A Câmara dos Deputados corrigiu ontem uma injustiça histórica com a devolução simbólica dos mandatos da bancada federal eleita pelo Partido Comunista do Brasil (PCdoB)para integrar a Assembleia Constituinte de 1946 e também exercer o cargo no parlamento até 1950. Faltando dois anos para o fim do mandato, em janeiro de 1948, os 14 deputados comunistas eleitos por São Paulo, Bahia, Pernambuco, Rio de Janeiro e Rio Grande do Sul tiveram seus mandatos cassados por uma resolução da própria Câmara. Entre eles figuravam nomes importantes da luta contra a ditadura do Estado Novo e do governo militar, como o escritor baiano Jorge Amado, os fundadores do partido, João Amazonas e Maurício Grabois, morto na Guerrilha do Araguaia, e o guerrilheiro Carlos Marighella, que chegou a ser considerado o principal inimigo do regime.
A sessão solene foi acompanhada ontem na Câmara dos Deputados por parentes dos parlamentares, já que nenhum deles sobreviveu para ver seus mandatos reinstalados. Segundo a assessoria da deputada federal Jandira Feghali (PCdoB-RJ), autora da proposta de devolução dos mandatos, a Câmara não conseguiu localizar parentes de alguns dos cassados. Maria Marighella, neta de Marighella, morto em uma emboscada durante a ditadura, foi a primeira a receber das mãos do presidente da Casa, Henrique Eduardo Alves (PMDB-RN), o diploma e o boton de deputado federal do avô. Aplaudida de pé, ela gritou ao descer da tribuna: “Esses deputados (cassados) amaram o povo brasileiro”.
Paloma Amado, que representou o pai, Jorge Amado, na cerimônia, disse ter ficado emocionada com a solenidade. “Essas pessoas que foram cassadas foram eleitas pelo povo e foram excelentes deputados. Deram tudo de si e foram vilmente alijados. Com isso, se estava atacando o povo que os elegeu. Me sinto homenageada, mas, sobretudo, homenageada por viver em um país em que isso é possível acontecer.”
Dignidade
Em seu discurso, Henrique Alves pediu desculpas, em nome da Câmara dos Deputados, aos comunistas que perderam os mandatos. “Resgatamos a dignidade do Parlamento frente a esse episódio que fez a Casa sangrar e deixou parcela da população sem representação política. Em nome da Mesa Diretora da Câmara dos Deputados e de todos os 513 deputados que fazem parte deste Parlamento, peço desculpas a eles pelo grave equívoco, pela grave violência cometida em 1948”, enfatizou Alves.
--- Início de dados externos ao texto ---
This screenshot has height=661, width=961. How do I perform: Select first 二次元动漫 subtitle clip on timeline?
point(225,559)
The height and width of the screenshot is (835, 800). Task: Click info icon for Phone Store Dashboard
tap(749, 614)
"Para os militantes da esquerda brasileira e o povo é, sem dúvida alguma, um fato histórico. A devolução dos mandatos caminha no sentido de corrigir e reparar uma injustiça aos constituintes comunistas da década de 1940, mas também de valorizar suas conquistas que perduram até hoje em nossa República”, afirmou Jandira Feghali.
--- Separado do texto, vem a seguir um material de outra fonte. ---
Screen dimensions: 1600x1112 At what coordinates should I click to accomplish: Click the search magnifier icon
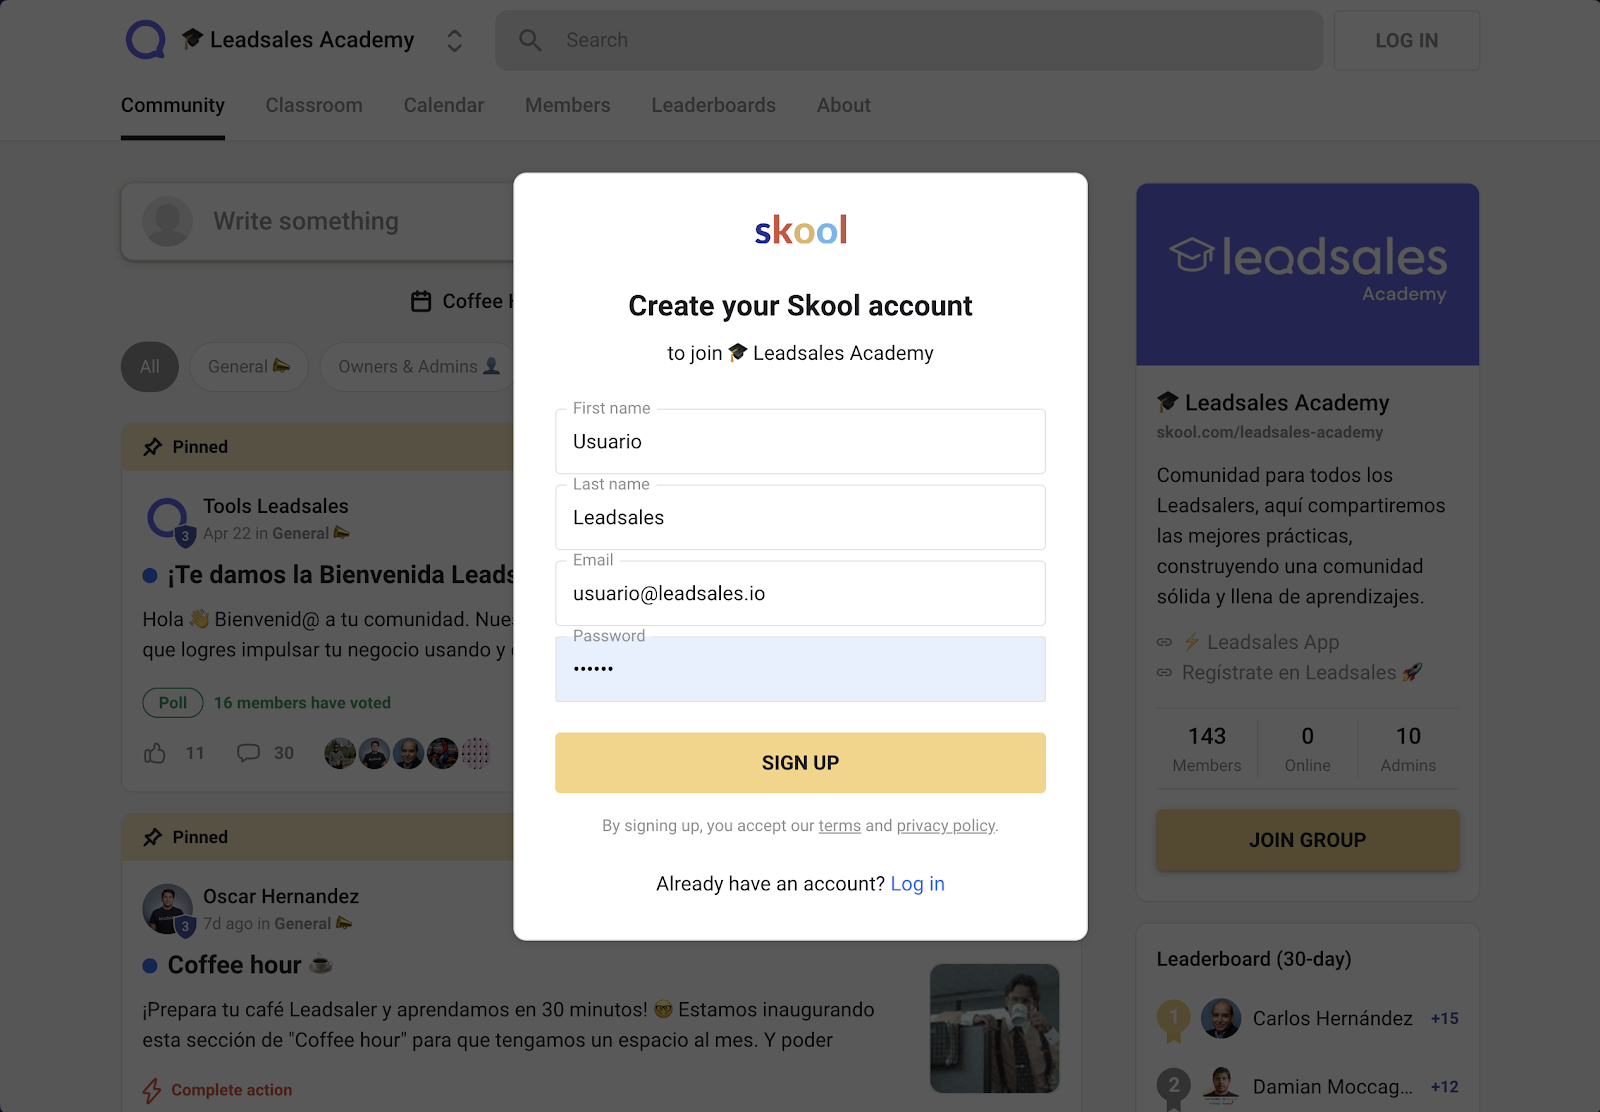530,40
Em maio, o Senado devolveu o mandato de Luiz Carlos Prestes, morto em 1990. Ano passado também foram reempossados simbolicamente os 173 deputados federais expulsos do Congresso entre 1964 e 1977 pelo regime militar. A cerimônia contou com a participação das famílias, já que entre os perseguidos pela ditadura apenas 28 estão vivos.